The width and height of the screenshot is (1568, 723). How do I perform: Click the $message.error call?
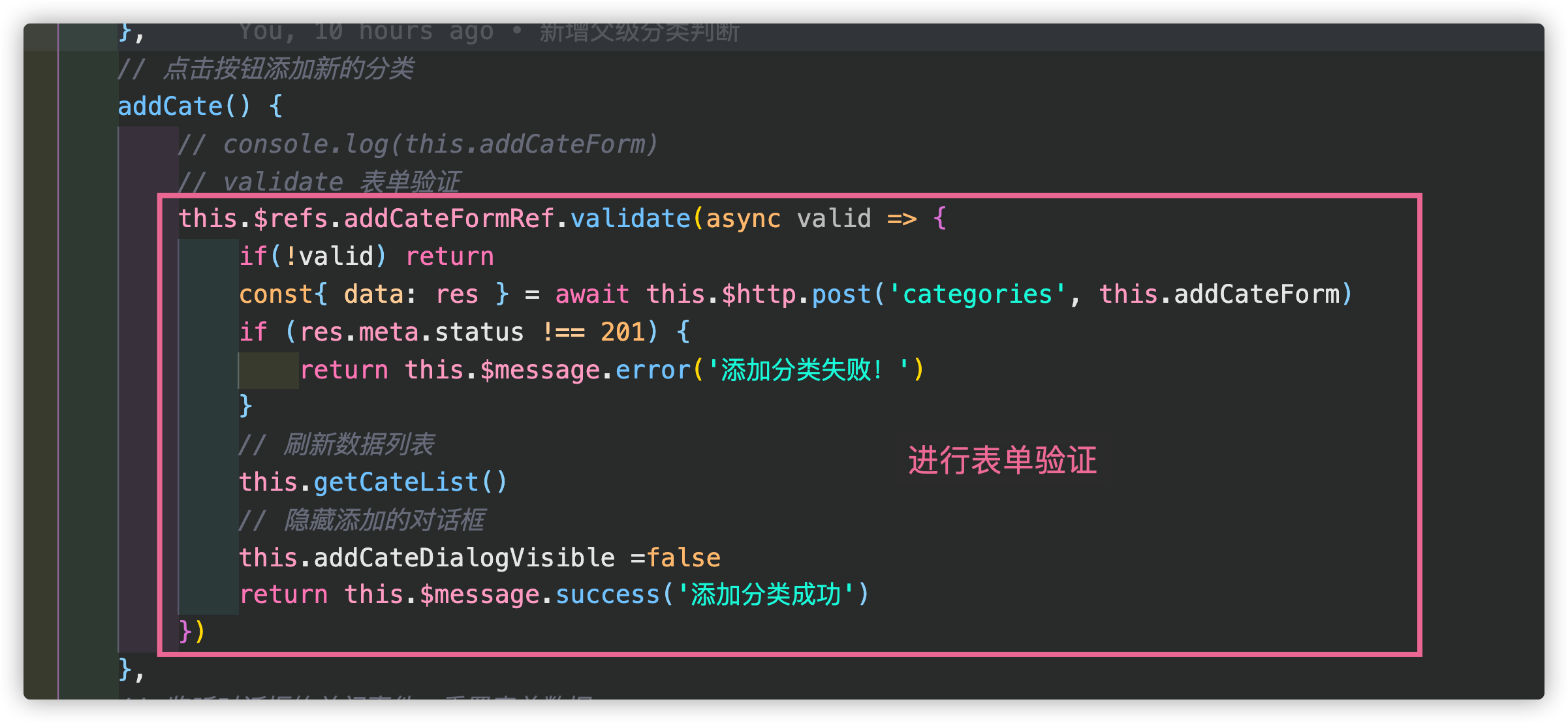(x=585, y=370)
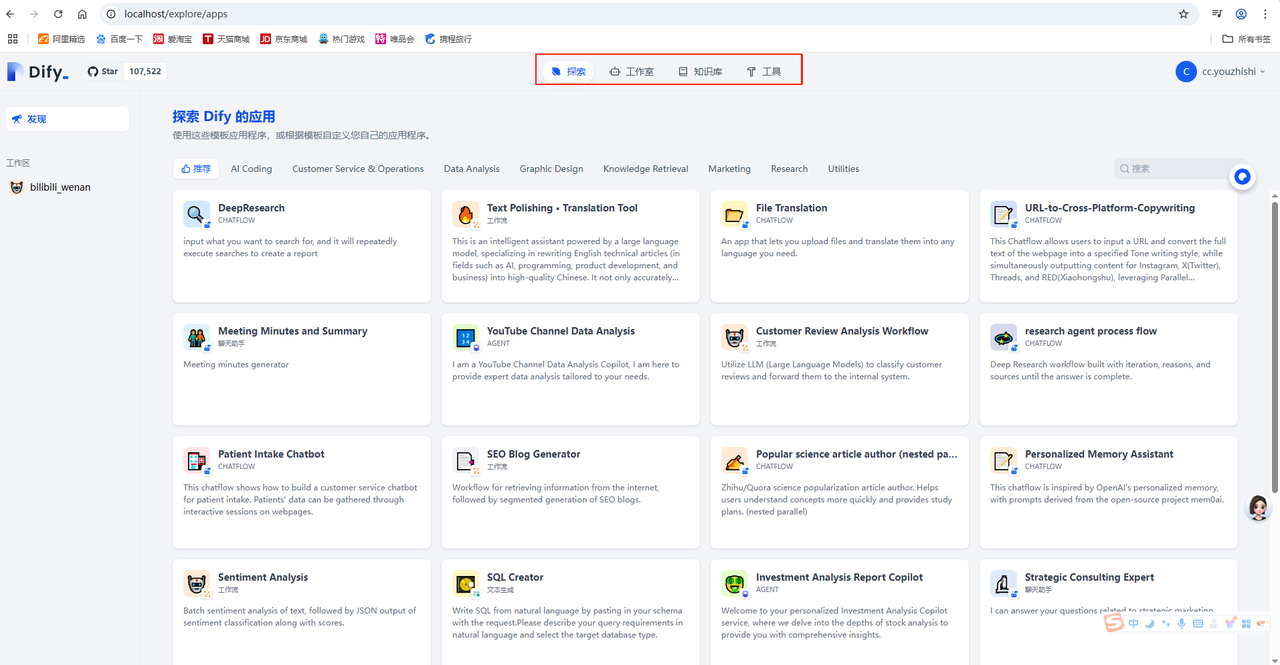Open the bilibili_wenan workspace app
The width and height of the screenshot is (1280, 665).
tap(59, 187)
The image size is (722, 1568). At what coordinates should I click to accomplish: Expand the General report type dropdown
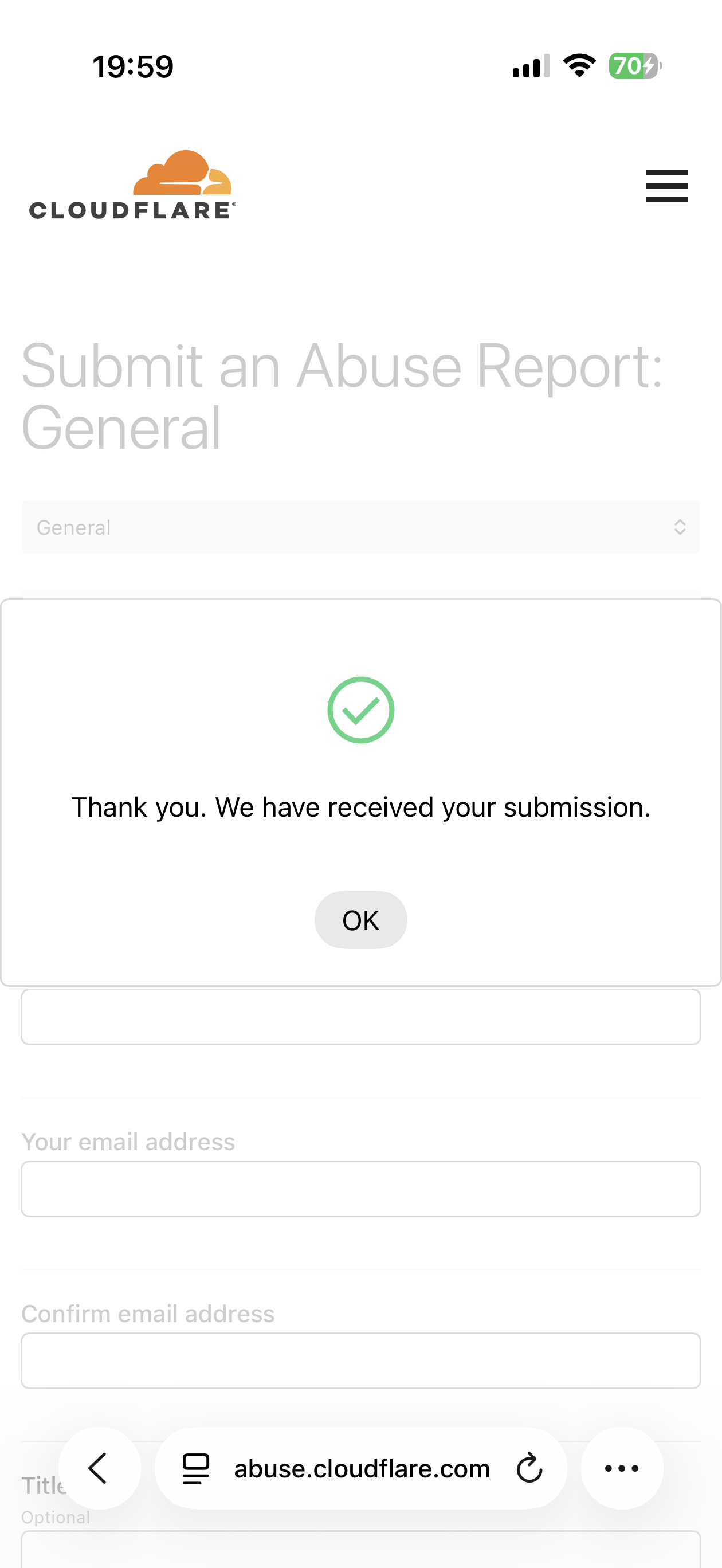[360, 527]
******
> [WORK REQUIRED]
For this exercise, write out the listing verbatim and leave every image out.

> [SOLUTION FOR THIS PROBLEM]
The width and height of the screenshot is (1568, 723). How do I perform: Click the $message.error call?
(x=585, y=370)
Open the bilibili_wenan workspace app
The width and height of the screenshot is (1280, 665).
tap(59, 187)
The image size is (722, 1568). At what coordinates should I click to accomplish: Expand the General report type dropdown
[360, 527]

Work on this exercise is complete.